“’And if the Wine you drink, the Lip you
press,
End in what All begins and ends in—Yes;
Think then you are To-day what Yesterday
You were—To-morrow you shall not be less,’”
he quoted.
“Yes,” said Peter. “Or else it means that there are only two realities, and that the excellent person who keeps this establishment regards both in a detached way, and conceives it her business to cater for each. Let’s go on.”
They turned the corner, and presently found themselves outside the famous carven door of the church. “Have you ever been round?” asked Peter.

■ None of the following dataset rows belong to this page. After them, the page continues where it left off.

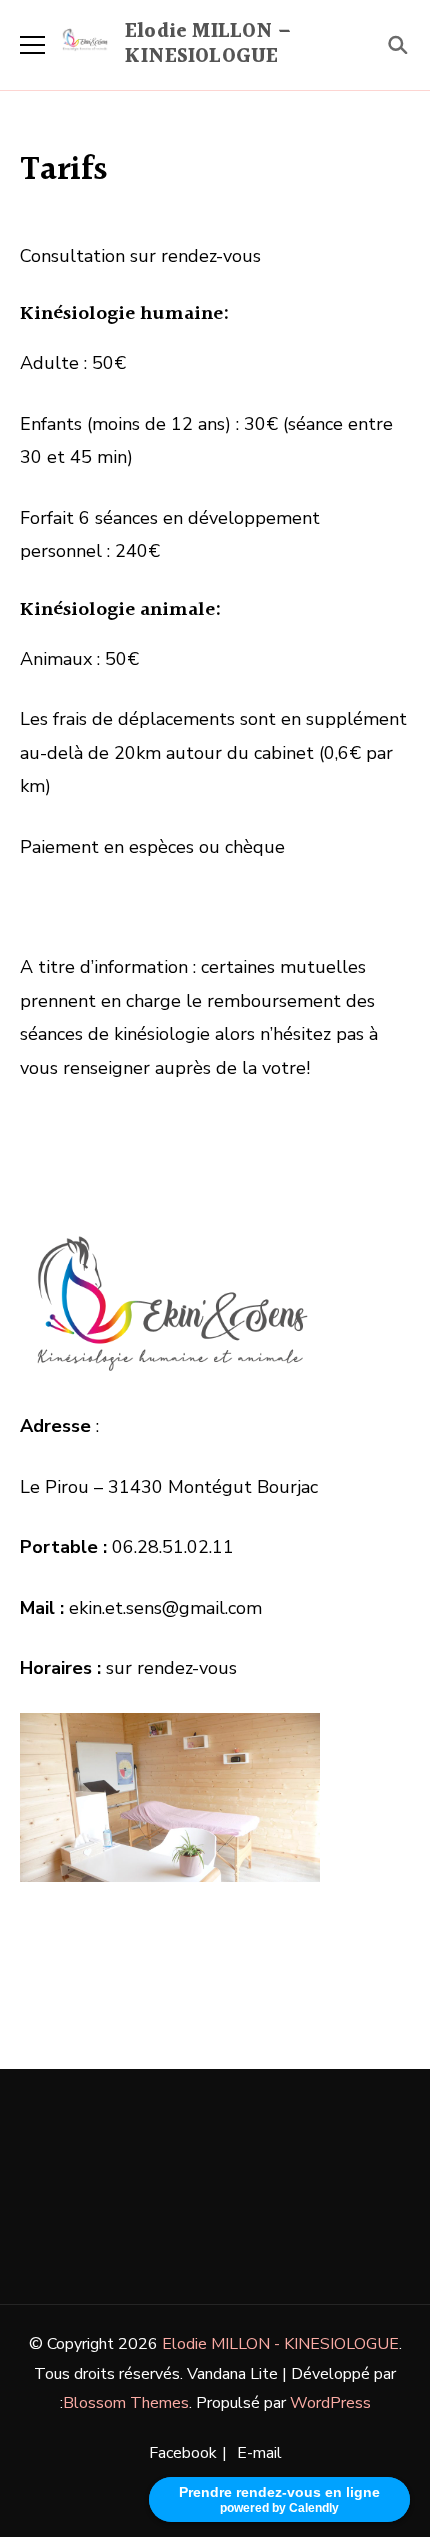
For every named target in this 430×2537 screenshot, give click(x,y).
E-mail (259, 2453)
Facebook (183, 2453)
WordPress (330, 2403)
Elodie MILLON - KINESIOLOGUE (280, 2344)
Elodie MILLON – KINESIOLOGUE (208, 44)
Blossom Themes (126, 2403)
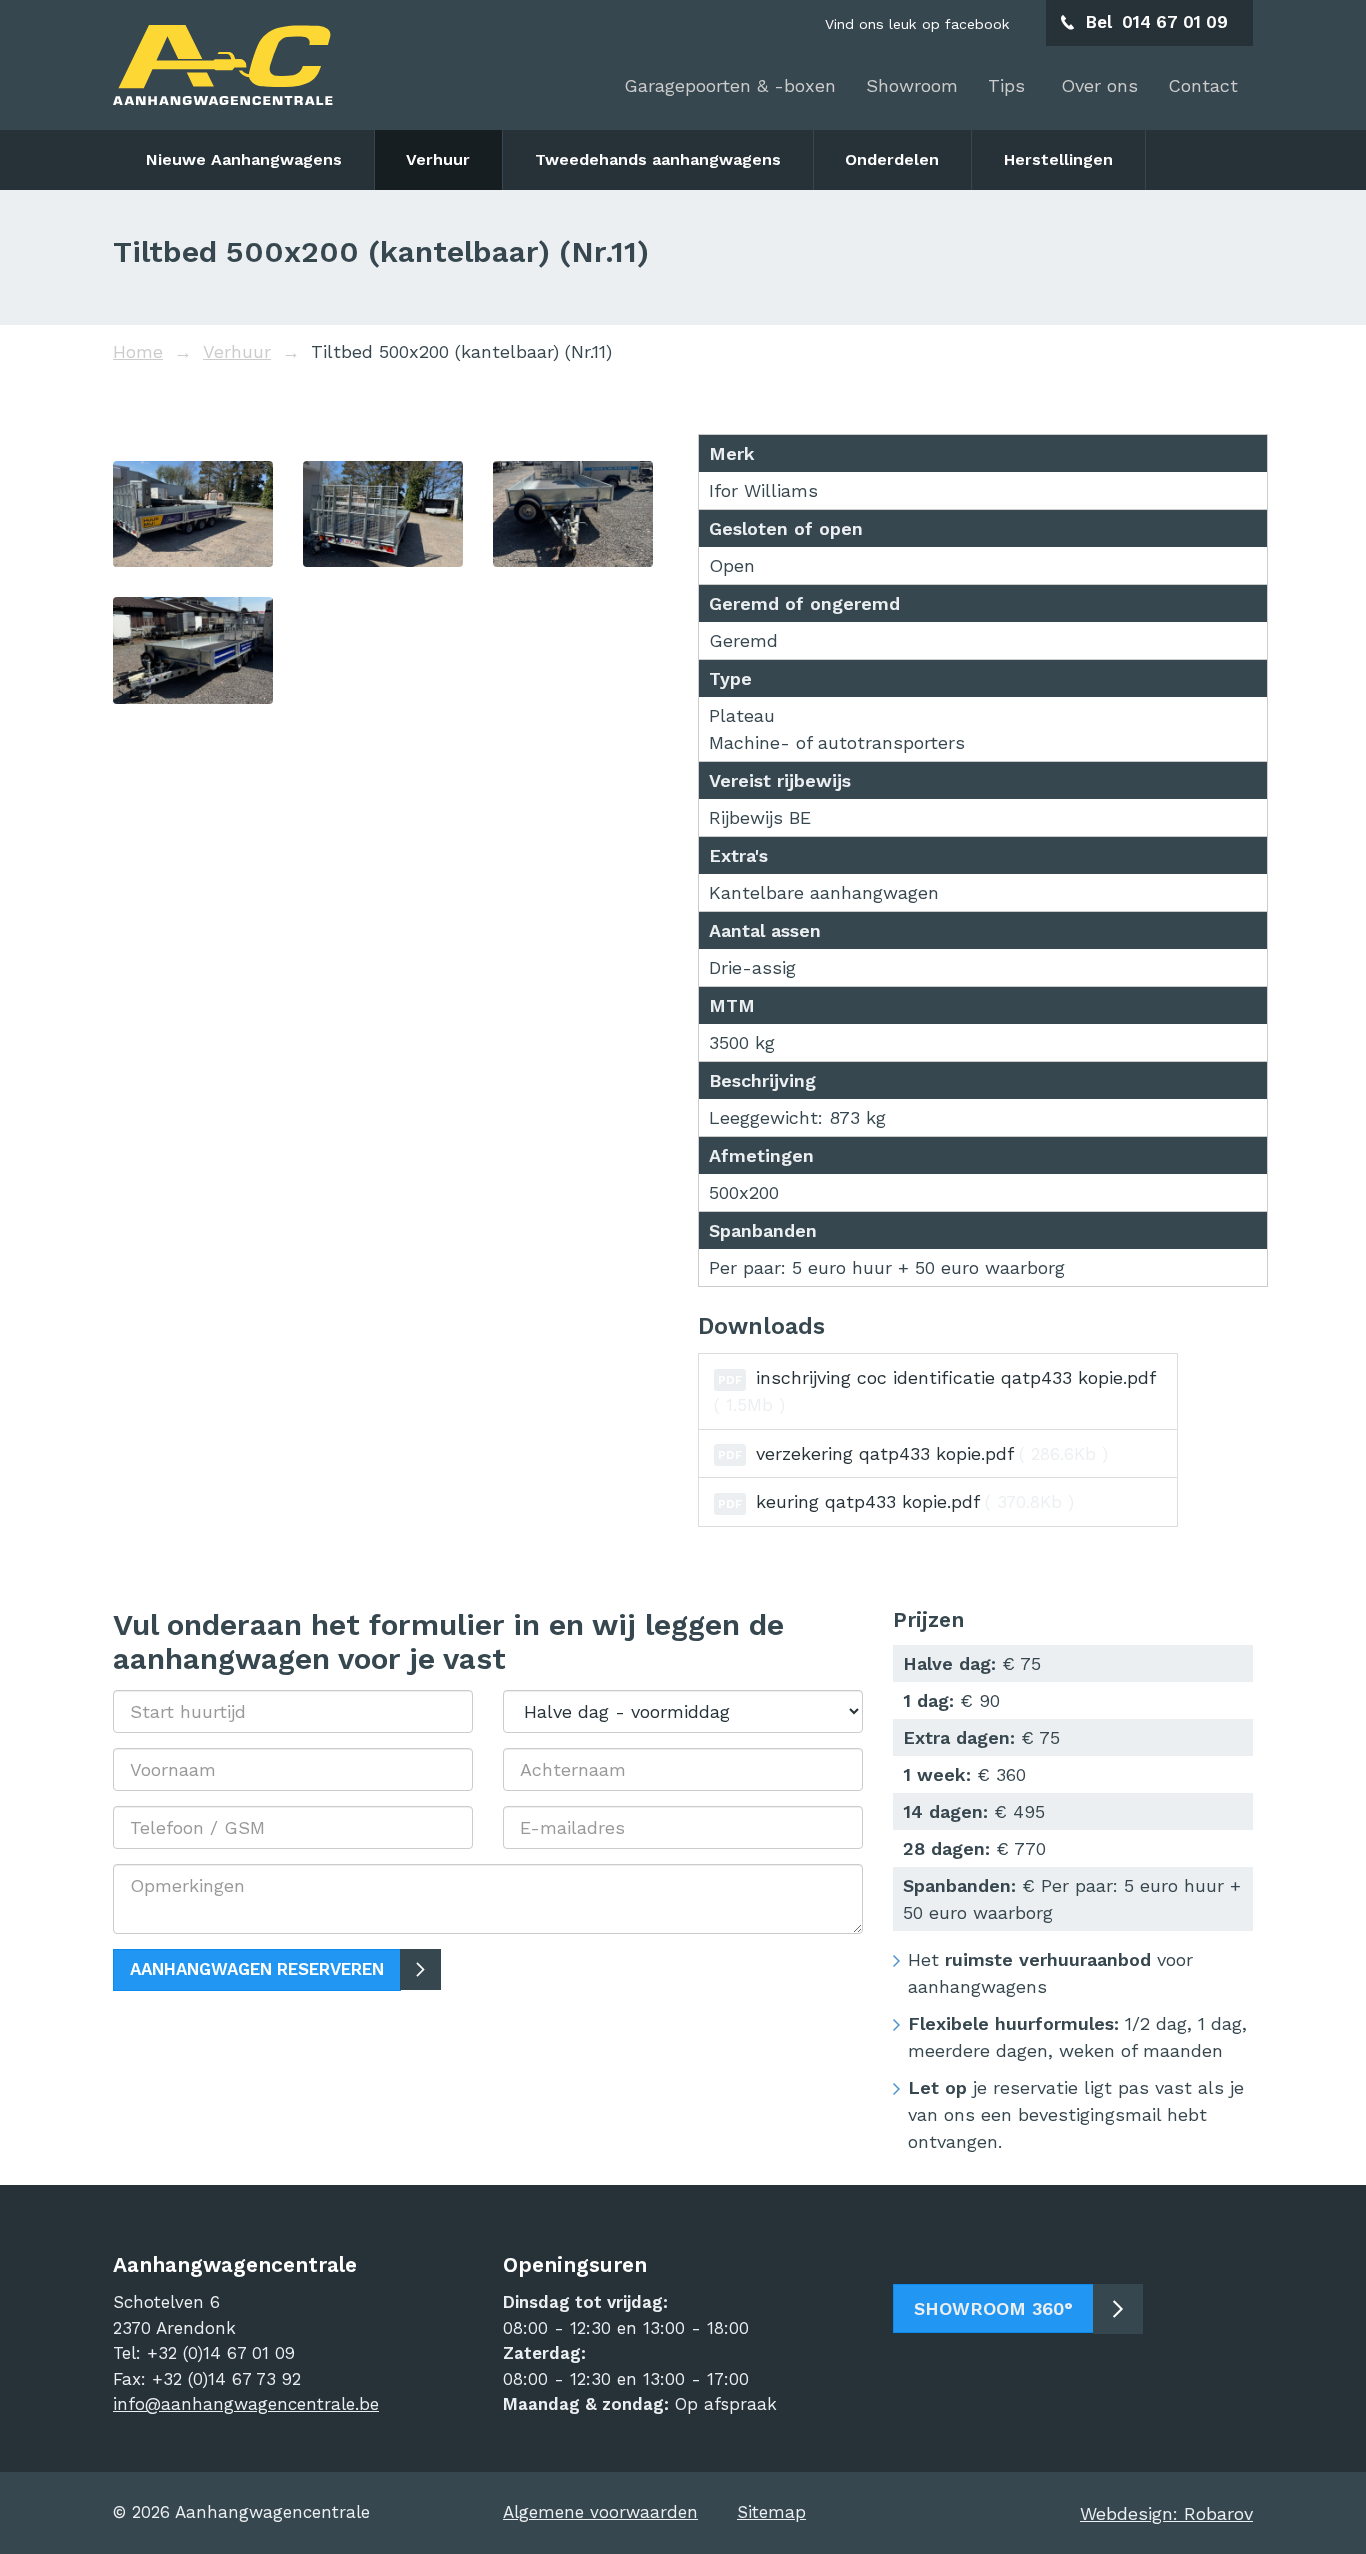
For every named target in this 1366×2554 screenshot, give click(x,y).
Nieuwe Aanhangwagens (244, 159)
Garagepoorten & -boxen (730, 85)
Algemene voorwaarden (600, 2512)
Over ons (1099, 85)
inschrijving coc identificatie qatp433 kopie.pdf (935, 1391)
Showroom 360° (993, 2308)
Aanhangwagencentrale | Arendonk (223, 65)
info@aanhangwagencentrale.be (246, 2404)
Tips (1009, 85)
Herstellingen (1058, 159)
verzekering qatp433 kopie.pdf (913, 1453)
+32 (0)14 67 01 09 (221, 2353)
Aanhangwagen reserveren (257, 1969)
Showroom (912, 85)
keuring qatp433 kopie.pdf (896, 1501)
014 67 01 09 (1175, 22)
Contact (1203, 85)
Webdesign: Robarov (1166, 2513)
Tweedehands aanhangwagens (658, 159)
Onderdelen (892, 159)
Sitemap (771, 2512)
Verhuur (438, 159)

“No,” said Langton; “let’s go in.”
They passed through the door into the old church, which, in contrast to that at Le Havre, was bathed in the daylight that streamed through many clear windows. Together they wandered round it, saying little. They inspected an eighteenth-century statue of St. Roch, who was pulling up his robe to expose a wound and looking upwards at the same time seraphically—or, at least, after the manner that the artist of that age had regarded as seraphic. A number of white ribbons and some wax figures of feet and hands and other parts of the body were tied to him. They stood before a wonderful coloured alabaster reredos of the fourteenth century, in which shepherds and kings and beasts came to worship at the manger. They had a little conversation as to the architectural periods of the nave, choir, and transepts, and Langton was enthusiastic over a noble pillar and arch. Beyond they gazed in silence at a statue of Our Lady Immaculate in modern coloured plaster, so arranged that the daylight fell through an unseen opening upon her. Among the objects in front were a pair of Renaissance candlesticks of great beauty. A French officer came up and arranged and lit a votive candle as they watched, and then went back to stand in silence by a pillar. The church door banged and two peasants came in, one obviously from the market, with a huge basket of carrots and cabbages and some long, thin French loaves. She deposited this just inside the door, took holy water, clattered up towards the high altar, dropped a curtsy, and made her way to an altar of the Sacred Heart, at which she knelt. Peter sighed. “Come on,” he said; “let’s get out.”
Langton marched on before him, and held the door back as they stepped into the street. “Well, philosopher,” he demanded, “what do you make of that?”